Addressing Police Misconduct Laws Enforced By The Department Of Justice
The vast majority of the law enforcement officers in this country perform their very difficult jobs with respect for their communities and in compliance with the law. Even so, there are incidents in which this is not the case. This document outlines the laws enforced by the United States Department of Justice (DOJ) that address police misconduct and explains how you can file a complaint with DOJ if you believe that your rights have been violated.
Federal laws that address police misconduct include both criminal and civil statutes. These laws cover the actions of State, county, and local officers, including those who work in prisons and jails. In addition, several laws also apply to Federal law enforcement officers. The laws protect all persons in the United States (citizens and non-citizens).
Each law DOJ enforces is briefly discussed below. In DOJ investigations, whether criminal or civil, the person whose rights have been reportedly violated is referred to as a victim and often is an important witness. DOJ generally will inform the victim of the results of the investigation, but we do not act as the victim's lawyer and cannot give legal advice as a private attorney could.
The various offices within DOJ that are responsible for enforcing the laws discussed in this document coordinate their investigative and enforcement efforts where appropriate. For example, a complaint received by one office may be referred to another if necessary to address the allegations. In addition, more than one office may investigate the same complaint if the allegations raise issues covered by more than one statute.
What is the difference between criminal and civil cases? Criminal and civil laws are different. Criminal cases usually are investigated and handled separately from civil cases, even if they concern the same incident. In a criminal case, DOJ brings a case against the accused person; in a civil case, DOJ brings the case (either through litigation or an administrative investigation) against a governmental authority or law enforcement agency. In a criminal case, the evidence must establish proof "beyond a reasonable doubt," while in civil cases the proof need only satisfy the lower standard of a "preponderance of the evidence." Finally, in criminal cases, DOJ seeks to punish a wrongdoer for past misconduct through imprisonment or other sanction. In civil cases, DOJ seeks to correct a law enforcement agency's policies and practices that fostered the misconduct and, where appropriate, may require individual relief for the victim(s).

Data entries
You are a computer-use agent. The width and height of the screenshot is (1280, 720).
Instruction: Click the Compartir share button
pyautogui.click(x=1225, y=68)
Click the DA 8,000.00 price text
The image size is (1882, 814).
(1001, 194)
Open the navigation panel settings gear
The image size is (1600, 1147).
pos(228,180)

* Goal 1: Reproduce the police misconduct document word for word, everything from "Addressing Police Misconduct" down to "have been violated.".
* Goal 2: According to the police misconduct document, what standard of proof must be met in civil cases?
* Goal 3: Pick up the police misconduct document after its final sentence and keep writing it.
You won't need the listing for any of this.

* Expected answer 1:
Addressing Police Misconduct Laws Enforced By The Department Of Justice
The vast majority of the law enforcement officers in this country perform their very difficult jobs with respect for their communities and in compliance with the law. Even so, there are incidents in which this is not the case. This document outlines the laws enforced by the United States Department of Justice (DOJ) that address police misconduct and explains how you can file a complaint with DOJ if you believe that your rights have been violated.

* Expected answer 2: A "preponderance of the evidence."

* Expected answer 3:
Federal Criminal Enforcement
It is a crime for one or more persons acting under color of law willfully to deprive or conspire to deprive another person of any right protected by the Constitution or laws of the United States. (18 U.S.C. §§ 241, 242). "Under color of law" means that the person doing the act is using power given to him or her by a governmental agency (local, State, or Federal). A law enforcement officer acts "under color of law" even if he or she is exceeding his or her rightful power. The types of law enforcement misconduct covered by these laws include excessive force, sexual assault, intentional false arrests, theft, or the intentional fabrication of evidence resulting in a loss of liberty to another. Enforcement of these provisions does not require that any racial, religious, or other discriminatory motive existed. What remedies are available under these laws? These are criminal statutes. Violations of these laws are punishable by fine and/or imprisonment. There is no private right of action under these statutes; in other words, these are not the legal provisions under which you would file a lawsuit on your own.
Federal Civil Enforcement
"Police Misconduct Provision"
This law makes it unlawful for State or local law enforcement officers to engage in a pattern or practice of conduct that deprives persons of rights protected by the Constitution or laws of the United States. (34 U.S.C. § 12601). The types of conduct covered by this law can include, among other things, excessive force, discriminatory harassment, false arrests, coercive sexual conduct, and unlawful stops, searches or arrests. In order to be covered by this law, the misconduct must constitute a "pattern or practice" -- it may not simply be an isolated incident. The DOJ must be able to show in court that the agency has an unlawful policy or that the incidents constituted a pattern of unlawful conduct. However, unlike the other civil laws discussed below, DOJ does not have to show that discrimination has occurred in order to prove a pattern or practice of misconduct. What remedies are available under this law? The remedies available under this law do not provide for individual monetary relief for the victims of the misconduct. Rather, they provide for injunctive relief, such as orders to end the misconduct and changes in the agency's policies and procedures that resulted in or allowed the misconduct. There is no private right of action under this law; only DOJ may file suit for violations of the Police Misconduct Provision.
Title VI of the Civil Rights Act of 1964 and the "OJP Program Statute"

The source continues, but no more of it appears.